As one of the largest telecommunication groups in the world, British Telecom (BT) is always going to be under the microscope for any signs of monopoly in the industry.
And earlier this week, a report by the Commons public accounts committee highlighted BT as holding an unfair advantage in the rollout of superfast rural broadband – due to government mismanagement.
The Rt Hon Margaret Hodge MP, Chair of the Committee of Public Accounts, said: “The programme to extend superfast broadband to rural areas has been mismanaged by the Department for Culture, Media and Sport.”
She continues: “The sole provider BT has been placed in a quasi-monopolistic position which it is exploiting by restricting access to cost and roll-out information.
“The consumer is failing to get the benefits of healthy competition and BT will end up owning assets created from £1.2 billion of public money.”
Of the 26 contracts let by June 2013, all of these had gone to BT – with a further remaining 18 likely to follow suit. The report’s recommendation reads as follows: “The Department should not spend any of the further £250 million of public money until it has developed approaches to secure proper competition and value for money for improving superfast broadband after 2015.”
In a statement provided to The Register, BT says: “We have been transparent from the start and willing to invest when others have not. It is therefore mystifying that we are being criticised for accepting onerous terms in exchange for public subsidy – terms which drove others away.”
Ian Livingston, who was head of BT at the time the contracts were signed, recently came under fire as the Labour political party questioned why he was made a peer and a trade minister in June.

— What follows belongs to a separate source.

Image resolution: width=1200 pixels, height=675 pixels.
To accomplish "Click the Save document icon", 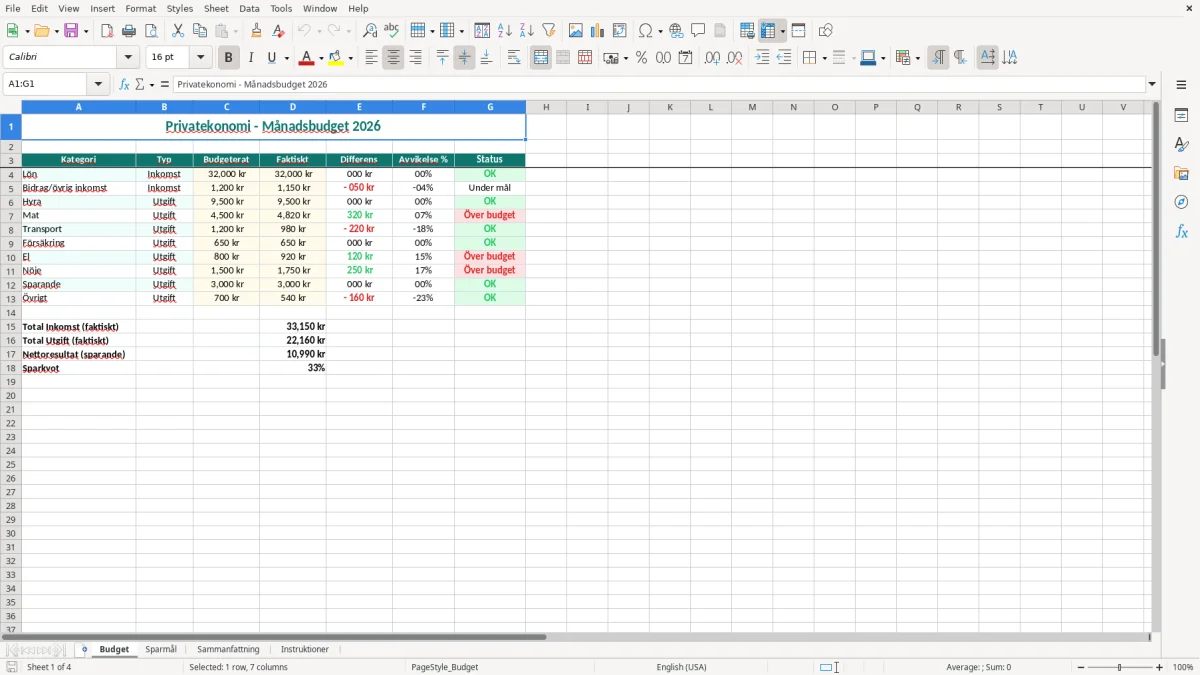I will click(x=71, y=31).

He received shares worth £8.9m when he left BT in June to take up his unpaid government role; alongside £2.4m last year in salary, pension and bonuses – whilst accruing a further £6.6m in shares.

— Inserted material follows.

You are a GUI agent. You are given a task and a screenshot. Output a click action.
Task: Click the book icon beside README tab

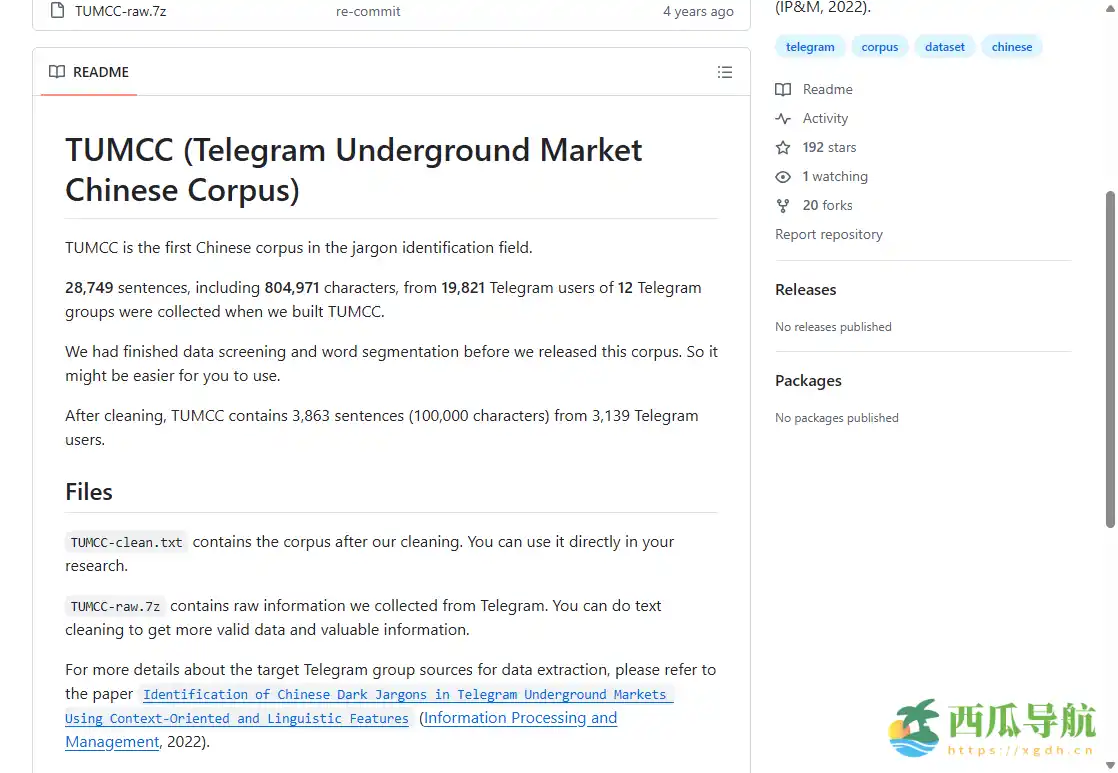point(57,72)
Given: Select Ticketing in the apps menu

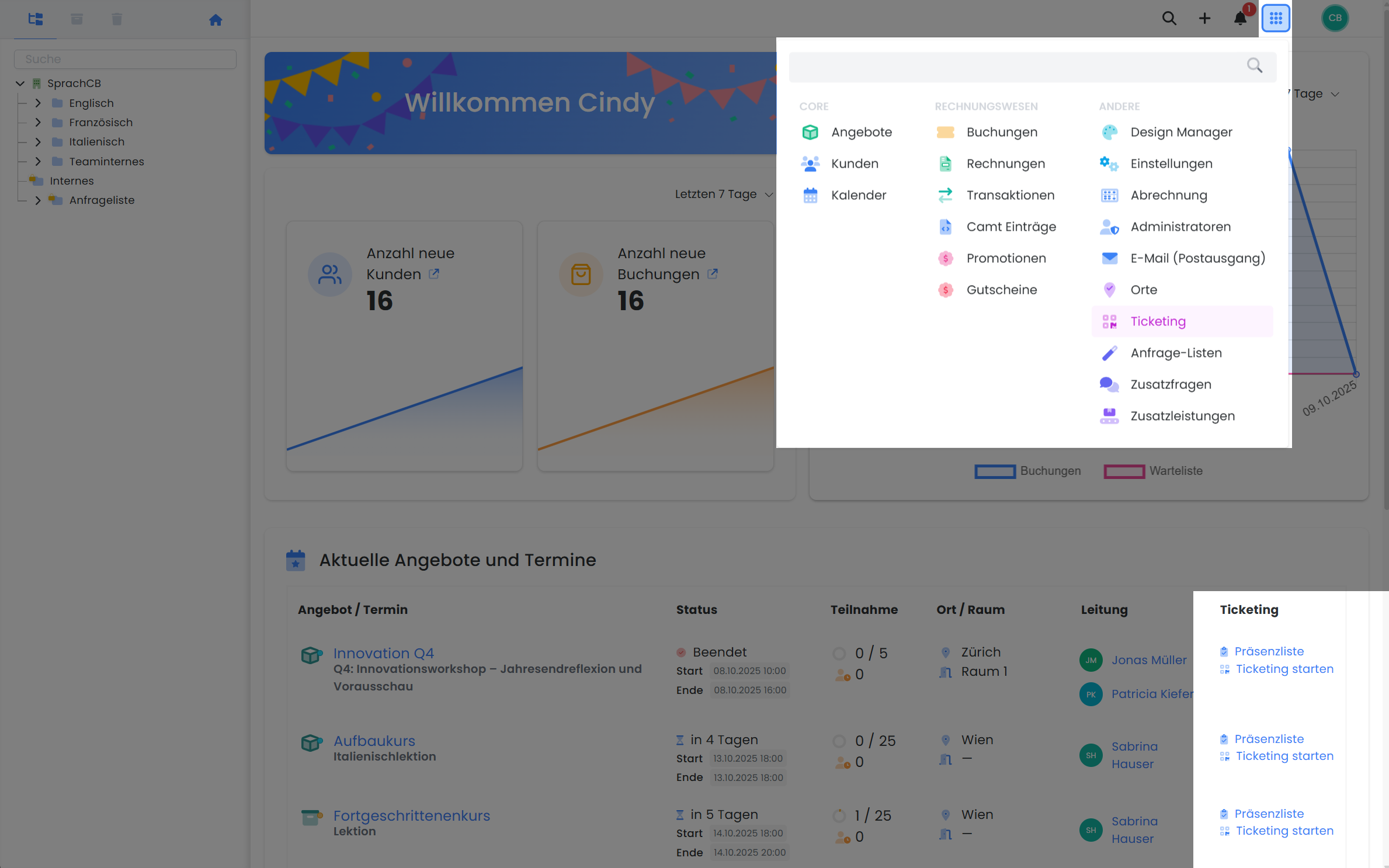Looking at the screenshot, I should coord(1158,321).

Further detrimental to the company’s image is a report released today by rival provider Direct Save Telecom.
The company, which is the cheapest provider in the UK, slammed BT’s announced consumer price increases; which will rise 6.5 percent next year across the board, including line-rental and even charges for BT’s answer phone service and speaking clock.
Other providers including Sky, Virgin and TalkTalk are also increasing their prices; but BT is highlighted in particular for their “mammoth” £2.5 billion profit in the year up to April – alongside the revelation that a customer only has a 10 day period to change provider after the price increase notification; or face an increased termination fee up to 30 percent.
Direct Save Telecom CEO, Stavros Tsolakis, said: “These price increases were always coming, it had to find the sport money from somewhere. Now millions will be punished for this investment by prices going through the roof and for many this will mean more financial hardship.”
A BT spokesperson told TelecomsTech: “We review and revise our prices every year given the market is extremely competitive. Whilst some prices may go up during the year, many go down or remain the same. Our customers have seen their calls bills fall by 14 per cent on average in the last five years as a result of us slashing the price of inclusive calls plans. We want customers to move onto those plans as they can save money. Hopefully these changes will encourage that.”
What do you think of the accusations surrounding BT’s “monopoly” in the industry?